Write out all of the data below line for line, changing nothing.

++++ RECORD EXCERPTS

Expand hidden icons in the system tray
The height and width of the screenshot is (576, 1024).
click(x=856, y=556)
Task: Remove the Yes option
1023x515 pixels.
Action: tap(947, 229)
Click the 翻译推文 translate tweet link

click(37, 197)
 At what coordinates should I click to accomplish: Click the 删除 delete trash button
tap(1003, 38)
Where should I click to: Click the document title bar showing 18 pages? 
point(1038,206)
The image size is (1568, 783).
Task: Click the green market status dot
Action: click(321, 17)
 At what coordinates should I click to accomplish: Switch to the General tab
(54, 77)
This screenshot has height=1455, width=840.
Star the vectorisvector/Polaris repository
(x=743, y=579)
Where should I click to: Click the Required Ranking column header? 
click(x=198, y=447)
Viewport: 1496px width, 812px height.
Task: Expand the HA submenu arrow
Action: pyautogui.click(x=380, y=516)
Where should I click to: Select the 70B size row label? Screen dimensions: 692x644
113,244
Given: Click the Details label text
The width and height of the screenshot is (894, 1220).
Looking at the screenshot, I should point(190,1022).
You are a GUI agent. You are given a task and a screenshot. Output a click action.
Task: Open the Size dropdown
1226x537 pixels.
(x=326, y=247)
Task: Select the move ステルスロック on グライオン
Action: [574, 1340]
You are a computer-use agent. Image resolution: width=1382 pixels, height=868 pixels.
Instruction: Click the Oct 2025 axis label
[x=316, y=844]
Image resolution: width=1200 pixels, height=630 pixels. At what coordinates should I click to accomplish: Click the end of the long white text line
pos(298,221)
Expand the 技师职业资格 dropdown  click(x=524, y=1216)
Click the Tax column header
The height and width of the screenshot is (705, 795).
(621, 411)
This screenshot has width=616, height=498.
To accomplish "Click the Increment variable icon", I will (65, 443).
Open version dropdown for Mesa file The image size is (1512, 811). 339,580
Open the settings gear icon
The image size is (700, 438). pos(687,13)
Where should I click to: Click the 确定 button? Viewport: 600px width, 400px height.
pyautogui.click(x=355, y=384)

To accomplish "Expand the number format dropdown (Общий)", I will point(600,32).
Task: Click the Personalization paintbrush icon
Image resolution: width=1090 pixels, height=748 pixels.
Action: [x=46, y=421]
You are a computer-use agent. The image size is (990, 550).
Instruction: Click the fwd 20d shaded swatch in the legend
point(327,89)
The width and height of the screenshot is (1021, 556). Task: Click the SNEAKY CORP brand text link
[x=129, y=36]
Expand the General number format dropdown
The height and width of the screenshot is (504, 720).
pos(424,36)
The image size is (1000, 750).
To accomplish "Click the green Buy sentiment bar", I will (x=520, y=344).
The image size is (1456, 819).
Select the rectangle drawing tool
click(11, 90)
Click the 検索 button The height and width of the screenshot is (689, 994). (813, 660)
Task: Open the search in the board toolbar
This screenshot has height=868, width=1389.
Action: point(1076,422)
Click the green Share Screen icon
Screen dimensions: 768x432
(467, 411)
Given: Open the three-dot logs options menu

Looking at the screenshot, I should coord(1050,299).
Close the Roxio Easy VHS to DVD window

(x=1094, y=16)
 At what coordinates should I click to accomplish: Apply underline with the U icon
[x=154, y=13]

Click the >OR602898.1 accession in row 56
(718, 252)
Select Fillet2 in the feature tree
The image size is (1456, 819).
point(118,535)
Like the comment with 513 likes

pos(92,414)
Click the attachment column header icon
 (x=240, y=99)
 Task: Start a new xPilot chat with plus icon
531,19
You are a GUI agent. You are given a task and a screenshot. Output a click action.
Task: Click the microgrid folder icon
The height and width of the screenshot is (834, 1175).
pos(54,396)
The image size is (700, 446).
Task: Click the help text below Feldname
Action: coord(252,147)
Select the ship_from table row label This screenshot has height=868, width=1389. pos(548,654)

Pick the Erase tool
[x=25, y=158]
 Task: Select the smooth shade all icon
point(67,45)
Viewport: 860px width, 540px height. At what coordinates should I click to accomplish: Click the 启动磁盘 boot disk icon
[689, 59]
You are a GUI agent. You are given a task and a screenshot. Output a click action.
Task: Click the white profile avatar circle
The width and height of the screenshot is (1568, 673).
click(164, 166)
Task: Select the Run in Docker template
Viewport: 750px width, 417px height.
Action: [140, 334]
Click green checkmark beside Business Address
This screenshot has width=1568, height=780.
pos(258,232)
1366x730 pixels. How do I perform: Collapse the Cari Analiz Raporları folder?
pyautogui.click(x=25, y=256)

++++++++

▶ **EXERCISE OUTPUT**
Expand hidden icons in the system tray
The height and width of the screenshot is (576, 1024).
click(x=856, y=556)
Task: Remove the Yes option
1023x515 pixels.
Action: tap(947, 229)
Click the 翻译推文 translate tweet link

click(37, 197)
 At what coordinates should I click to accomplish: Click the 删除 delete trash button
tap(1003, 38)
Where should I click to: Click the document title bar showing 18 pages? 
point(1038,206)
The image size is (1568, 783).
Task: Click the green market status dot
Action: click(321, 17)
 At what coordinates should I click to accomplish: Switch to the General tab
(54, 77)
This screenshot has height=1455, width=840.
Star the vectorisvector/Polaris repository
(x=743, y=579)
Where should I click to: Click the Required Ranking column header? 
click(x=198, y=447)
Viewport: 1496px width, 812px height.
Task: Expand the HA submenu arrow
Action: pyautogui.click(x=380, y=516)
Where should I click to: Select the 70B size row label? Screen dimensions: 692x644
113,244
Given: Click the Details label text
The width and height of the screenshot is (894, 1220).
Looking at the screenshot, I should point(190,1022).
You are a GUI agent. You are given a task and a screenshot. Output a click action.
Task: Open the Size dropdown
1226x537 pixels.
(x=326, y=247)
Task: Select the move ステルスロック on グライオン
Action: [574, 1340]
You are a computer-use agent. Image resolution: width=1382 pixels, height=868 pixels.
Instruction: Click the Oct 2025 axis label
[x=316, y=844]
Image resolution: width=1200 pixels, height=630 pixels. At what coordinates should I click to accomplish: Click the end of the long white text line
pos(298,221)
Expand the 技师职业资格 dropdown  click(x=524, y=1216)
Click the Tax column header
The height and width of the screenshot is (705, 795).
(621, 411)
This screenshot has width=616, height=498.
To accomplish "Click the Increment variable icon", I will (65, 443).
Open version dropdown for Mesa file The image size is (1512, 811). 339,580
Open the settings gear icon
The image size is (700, 438). pos(687,13)
Where should I click to: Click the 确定 button? Viewport: 600px width, 400px height.
pyautogui.click(x=355, y=384)

To accomplish "Expand the number format dropdown (Общий)", I will point(600,32).
Task: Click the Personalization paintbrush icon
Image resolution: width=1090 pixels, height=748 pixels.
Action: [x=46, y=421]
You are a computer-use agent. The image size is (990, 550).
Instruction: Click the fwd 20d shaded swatch in the legend
point(327,89)
The width and height of the screenshot is (1021, 556). Task: Click the SNEAKY CORP brand text link
[x=129, y=36]
Expand the General number format dropdown
The height and width of the screenshot is (504, 720).
pos(424,36)
The image size is (1000, 750).
To accomplish "Click the green Buy sentiment bar", I will (x=520, y=344).
The image size is (1456, 819).
Select the rectangle drawing tool
click(11, 90)
Click the 検索 button The height and width of the screenshot is (689, 994). (813, 660)
Task: Open the search in the board toolbar
This screenshot has height=868, width=1389.
Action: point(1076,422)
Click the green Share Screen icon
Screen dimensions: 768x432
(467, 411)
Given: Open the three-dot logs options menu

Looking at the screenshot, I should coord(1050,299).
Close the Roxio Easy VHS to DVD window

(x=1094, y=16)
 At what coordinates should I click to accomplish: Apply underline with the U icon
[x=154, y=13]

Click the >OR602898.1 accession in row 56
(718, 252)
Select Fillet2 in the feature tree
The image size is (1456, 819).
point(118,535)
Like the comment with 513 likes

pos(92,414)
Click the attachment column header icon
 (x=240, y=99)
 Task: Start a new xPilot chat with plus icon
531,19
You are a GUI agent. You are given a task and a screenshot. Output a click action.
Task: Click the microgrid folder icon
The height and width of the screenshot is (834, 1175).
pos(54,396)
The image size is (700, 446).
Task: Click the help text below Feldname
Action: coord(252,147)
Select the ship_from table row label This screenshot has height=868, width=1389. pos(548,654)

Pick the Erase tool
[x=25, y=158]
 Task: Select the smooth shade all icon
point(67,45)
Viewport: 860px width, 540px height. At what coordinates should I click to accomplish: Click the 启动磁盘 boot disk icon
[689, 59]
You are a GUI agent. You are given a task and a screenshot. Output a click action.
Task: Click the white profile avatar circle
The width and height of the screenshot is (1568, 673).
click(164, 166)
Task: Select the Run in Docker template
Viewport: 750px width, 417px height.
Action: [140, 334]
Click green checkmark beside Business Address
This screenshot has width=1568, height=780.
pos(258,232)
1366x730 pixels. How do I perform: Collapse the Cari Analiz Raporları folder?
pyautogui.click(x=25, y=256)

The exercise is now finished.